After moving into my first home two Saturdays ago, I began to think about transition.  What will come from this move?  When will it feel like home?  Will I always want to change pieces of this house?  Will I always have plans and dreams about gardening in the backyard and visions of parties out there in the Spring and Summer?  Will I glide through this transition unscathed with ease?  I have moved 7 times in 8 years!  Each to a different city and once back to the same city.  Starting over completely almost every time.  Those transitions were tough.  I had to find new friends, new work, new places to eat, relax, dance, run, be.  In the end, I always fall all-inclusively in love with the place that is my home, so hard in fact that leaving becomes really sad.

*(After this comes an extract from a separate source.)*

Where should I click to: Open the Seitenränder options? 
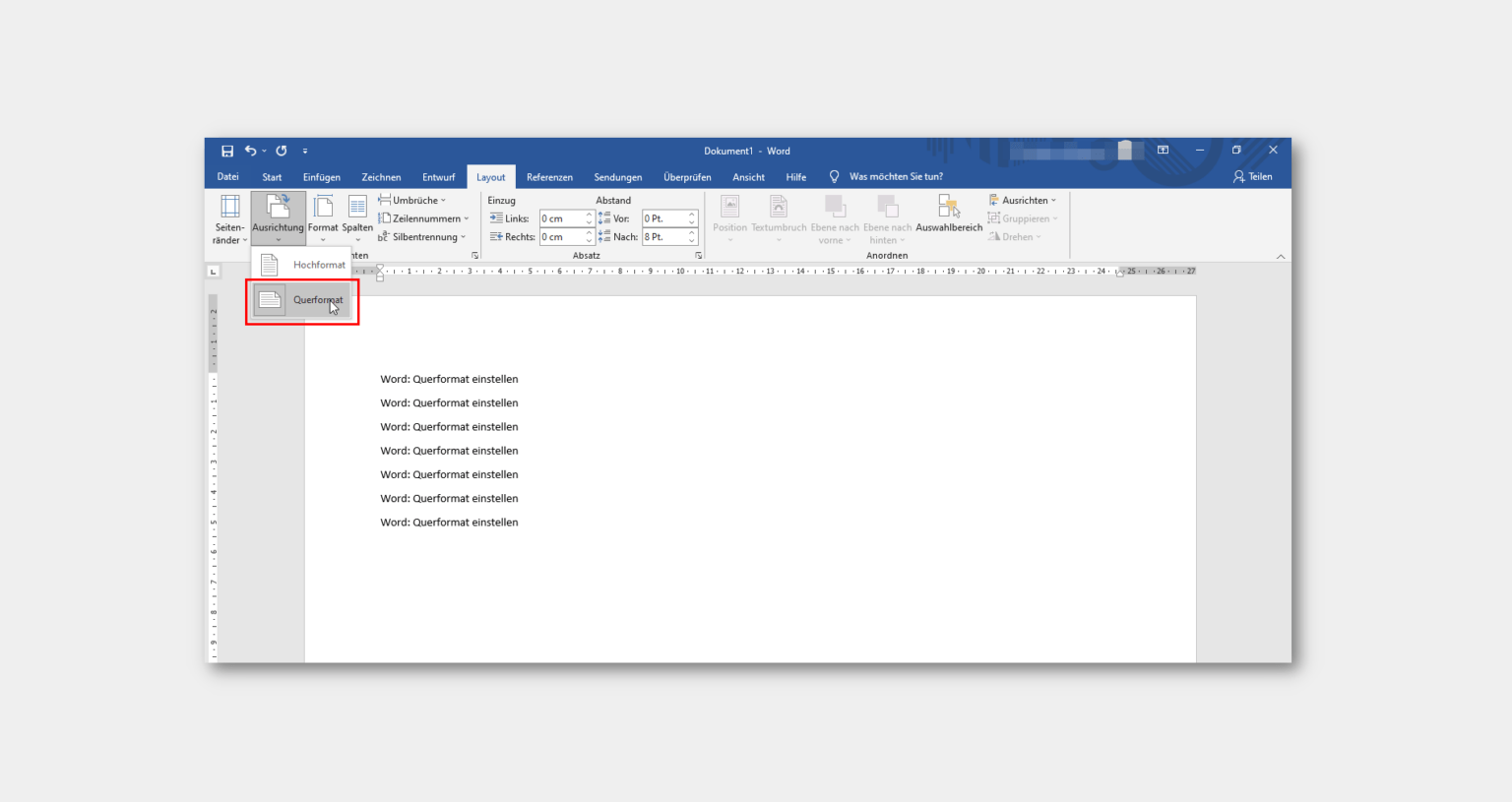[x=228, y=218]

Ending this year like this, in my new home–pieces of which feel empty and pieces of which feel cozy.  Looking back on the past three years, I am seeing the progress I’ve made in learning about pacing and being human and allowing myself the dignity to be human.  Just a few years ago, transition meant depression for days.  It meant that I lived in complete loneliness for days at time, feeling like no one around me could relate or comfort me.  I used to have such unrealistic expectations for it all that inevitably I lived in disappointments.  Today, I see progress because I am starting to see that all feelings good and bad eventually pass.  All things are temporary in some ways and that’s not such a bad thing.  I mean just a few weeks ago I had the flu, again in the same year and now my body is back to its original state–able to swim, dance, do yoga.  Just last winter, I was struggling with insomnia–having so much anxiety about what to teach and whether I was teaching the right skills.  Now, I don’t have these same worries or they are less frequent and am sleeping through the night.  The gift I can give myself is the reminder that seems almost trite, but is actually very powerful:  this will pass and then the next thing will pass too and that’s okay.  It’s just life.  No it’s the best part of life that eventually all things must move forward as long as you work at it.  More importantly, I don’t have to define it all.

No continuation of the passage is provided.